SOURCE MATERIAL

────────────────────

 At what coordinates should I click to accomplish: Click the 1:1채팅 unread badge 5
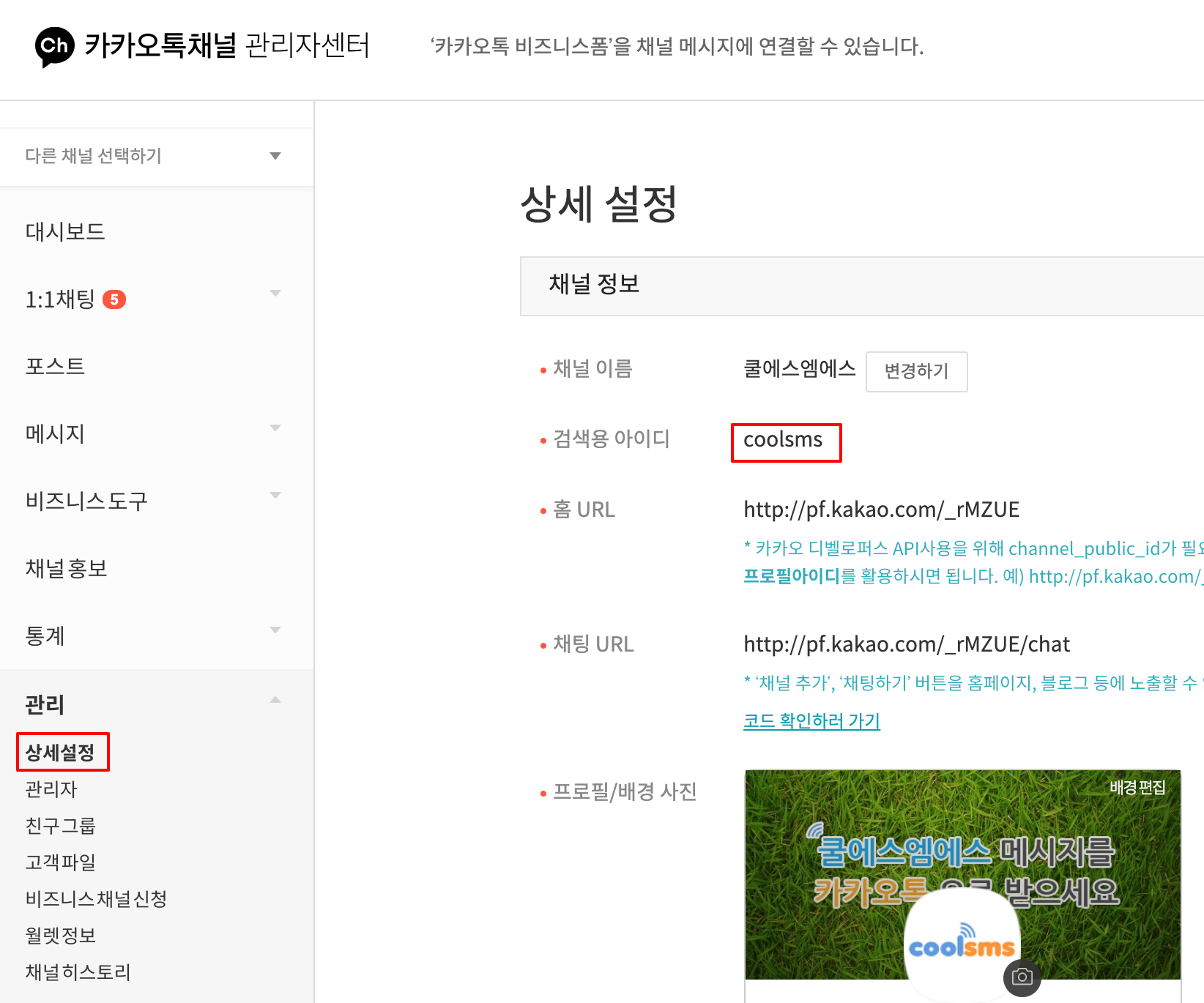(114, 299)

────────────────────

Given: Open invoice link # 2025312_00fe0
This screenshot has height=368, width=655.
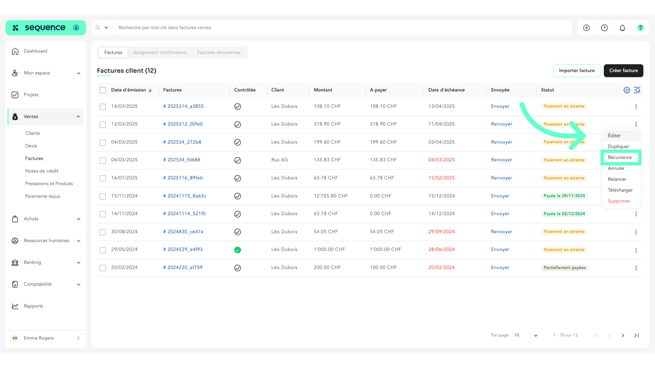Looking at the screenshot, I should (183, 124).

────────────────────

STATED GOAL
Rewrite everything from the line containing "Given: Open invoice link # 2025312_00fe0" down to the line containing "Looking at the", replacing "invoice link" with "payment link" and keeping the rest of the listing the same. Leave the pictures out of your answer.

RESPONSE TO THIS EXERCISE
Given: Open payment link # 2025312_00fe0
This screenshot has height=368, width=655.
Looking at the screenshot, I should (183, 124).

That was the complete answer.